NeuroSwift: A Matrix-Multiplication-Free Hybrid State Space Model Enabling Zero-Latency CPU Inference

NeuroSwift is a matrix-multiplication-free hybrid state space model (SSM). By integrating three key technologies—Dynamic Depth Scaling, Selective SSD, and MLA—it achieves large-model-level intelligence and supports zero-latency CPU inference, aiming to solve the hardware dependency problem in large language model deployment.

Current large language models rely heavily on matrix multiplication (MatMul), consuming massive computing resources and requiring extremely high GPU memory bandwidth, which has become a barrier to AI popularization. State Space Models (SSM) model sequence dependencies through linear state transitions, theoretically reducing complexity while maintaining long-range memory, but early implementations have less expressive power than Transformers.

NeuroSwift's core architecture innovations include:

1. Dynamic Depth Scaling: Adaptively adjusts computation depth based on input complexity—early termination for simple queries and activation of deep units for complex tasks—to reduce average latency.
2. Selective SSD: Improved based on Mamba-2, dynamically selects to retain/forget state space information to enhance long-context processing capabilities.
3. MLA (Multi-Head Latent Attention): Inspired by DeepSeek-V2, reduces KV cache memory usage via low-rank compression to adapt to CPU inference bandwidth bottlenecks.

Zero-latency CPU inference relies on multi-level optimizations:

• Computation Graph Optimization: Operator fusion and memory layout optimization, decomposing matrix multiplication into vector operations and leveraging CPU SIMD instruction sets.
• Quantization-Aware Training: Considers low-precision computation during training, maintaining model quality under INT8/INT4 precision.
• Memory Access Optimization: Designs access patterns for CPU caches to increase hit rates and reduce main memory access.
• Dynamic Batching: Balances latency and throughput under concurrent requests.

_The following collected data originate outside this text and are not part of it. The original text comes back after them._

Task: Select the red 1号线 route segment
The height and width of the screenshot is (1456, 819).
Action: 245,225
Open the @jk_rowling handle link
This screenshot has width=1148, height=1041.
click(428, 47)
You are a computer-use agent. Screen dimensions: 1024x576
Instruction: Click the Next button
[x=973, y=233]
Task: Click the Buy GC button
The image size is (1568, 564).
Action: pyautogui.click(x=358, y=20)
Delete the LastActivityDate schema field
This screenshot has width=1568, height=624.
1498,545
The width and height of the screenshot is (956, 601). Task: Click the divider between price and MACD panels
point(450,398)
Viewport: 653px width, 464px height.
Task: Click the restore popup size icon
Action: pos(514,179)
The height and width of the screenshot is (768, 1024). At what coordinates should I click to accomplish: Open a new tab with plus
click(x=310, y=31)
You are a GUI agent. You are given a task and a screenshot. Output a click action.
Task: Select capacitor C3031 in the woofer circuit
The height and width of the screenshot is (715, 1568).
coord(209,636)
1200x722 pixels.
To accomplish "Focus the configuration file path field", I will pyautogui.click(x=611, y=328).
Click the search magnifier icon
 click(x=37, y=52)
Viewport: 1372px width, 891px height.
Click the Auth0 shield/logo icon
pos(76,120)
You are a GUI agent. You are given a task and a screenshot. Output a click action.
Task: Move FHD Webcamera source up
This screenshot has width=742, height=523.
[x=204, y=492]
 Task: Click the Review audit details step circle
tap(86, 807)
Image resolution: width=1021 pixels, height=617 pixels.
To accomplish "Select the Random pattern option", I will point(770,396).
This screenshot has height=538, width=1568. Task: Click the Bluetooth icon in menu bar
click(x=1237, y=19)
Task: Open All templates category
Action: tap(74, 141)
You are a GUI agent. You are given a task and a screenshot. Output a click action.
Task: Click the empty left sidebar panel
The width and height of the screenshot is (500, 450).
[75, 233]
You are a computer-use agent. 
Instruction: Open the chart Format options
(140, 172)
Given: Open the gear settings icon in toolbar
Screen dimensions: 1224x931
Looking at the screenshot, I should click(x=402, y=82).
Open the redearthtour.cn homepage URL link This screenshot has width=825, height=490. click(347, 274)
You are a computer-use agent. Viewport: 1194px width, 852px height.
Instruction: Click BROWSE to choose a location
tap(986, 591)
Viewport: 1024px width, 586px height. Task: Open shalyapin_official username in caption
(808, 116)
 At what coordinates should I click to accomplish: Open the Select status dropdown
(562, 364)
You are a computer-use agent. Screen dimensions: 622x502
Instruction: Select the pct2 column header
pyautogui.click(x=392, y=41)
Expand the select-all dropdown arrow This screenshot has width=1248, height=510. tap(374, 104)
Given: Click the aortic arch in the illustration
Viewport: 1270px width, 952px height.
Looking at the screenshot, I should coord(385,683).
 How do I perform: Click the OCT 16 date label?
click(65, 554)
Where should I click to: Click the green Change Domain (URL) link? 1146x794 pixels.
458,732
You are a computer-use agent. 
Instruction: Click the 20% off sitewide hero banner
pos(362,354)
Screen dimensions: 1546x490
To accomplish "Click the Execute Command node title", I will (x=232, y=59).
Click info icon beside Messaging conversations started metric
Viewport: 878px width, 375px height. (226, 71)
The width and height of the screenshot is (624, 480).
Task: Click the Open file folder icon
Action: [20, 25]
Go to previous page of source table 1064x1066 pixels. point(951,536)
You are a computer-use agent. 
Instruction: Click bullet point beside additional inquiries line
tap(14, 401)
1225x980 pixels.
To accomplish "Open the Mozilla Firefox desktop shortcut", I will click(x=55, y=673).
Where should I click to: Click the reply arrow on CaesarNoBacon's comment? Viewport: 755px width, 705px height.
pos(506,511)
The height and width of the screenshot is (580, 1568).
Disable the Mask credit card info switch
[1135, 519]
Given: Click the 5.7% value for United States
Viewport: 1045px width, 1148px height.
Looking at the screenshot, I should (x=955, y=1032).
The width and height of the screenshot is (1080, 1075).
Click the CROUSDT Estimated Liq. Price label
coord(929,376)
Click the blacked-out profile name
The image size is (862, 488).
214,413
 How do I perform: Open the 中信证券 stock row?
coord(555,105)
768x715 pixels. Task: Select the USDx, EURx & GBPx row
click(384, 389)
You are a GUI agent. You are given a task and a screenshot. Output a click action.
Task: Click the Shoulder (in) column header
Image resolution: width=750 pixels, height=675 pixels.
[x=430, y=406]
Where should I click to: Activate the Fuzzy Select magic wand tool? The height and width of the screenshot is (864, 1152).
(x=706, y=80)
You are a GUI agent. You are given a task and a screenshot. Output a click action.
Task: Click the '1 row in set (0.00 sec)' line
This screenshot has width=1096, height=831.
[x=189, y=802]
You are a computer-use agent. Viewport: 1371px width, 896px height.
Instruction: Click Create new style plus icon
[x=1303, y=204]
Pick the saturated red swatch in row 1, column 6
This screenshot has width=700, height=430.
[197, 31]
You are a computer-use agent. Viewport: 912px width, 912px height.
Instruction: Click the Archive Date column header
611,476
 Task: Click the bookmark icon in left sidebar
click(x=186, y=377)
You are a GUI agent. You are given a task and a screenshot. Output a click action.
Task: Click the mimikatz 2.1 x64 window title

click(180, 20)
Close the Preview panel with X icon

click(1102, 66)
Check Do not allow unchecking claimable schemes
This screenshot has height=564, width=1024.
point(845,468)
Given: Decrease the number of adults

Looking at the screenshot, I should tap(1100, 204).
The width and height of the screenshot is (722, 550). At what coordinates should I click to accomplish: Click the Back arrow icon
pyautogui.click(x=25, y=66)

NeuroSwift's application scenarios include:

• Edge AI Deployment: IoT devices and industrial sensors can run large-model-level intelligence without GPUs.
• Real-Time Interactive Systems: Customer service robots and voice assistants can be deployed on ordinary servers to reduce costs.
• Privacy-Sensitive Scenarios: Local inference for medical diagnosis and financial analysis avoids data upload risks.
• Cost Optimization: Enterprises can deploy AI using existing CPU servers to lower the threshold for transformation.

Technical Limitations:

1. The matrix-multiplication-free architecture may not perform as well as Transformers of the same scale in complex mathematical reasoning tasks.
2. The ecosystem (fine-tuning tools, deployment frameworks) is not as rich as that of mature models like LLaMA. Future Outlook: After hardware manufacturers optimize for SSM and toolchains are improved, hybrid SSM is expected to become the mainstream for large model deployment, suitable for scenarios focusing on efficiency and cost control.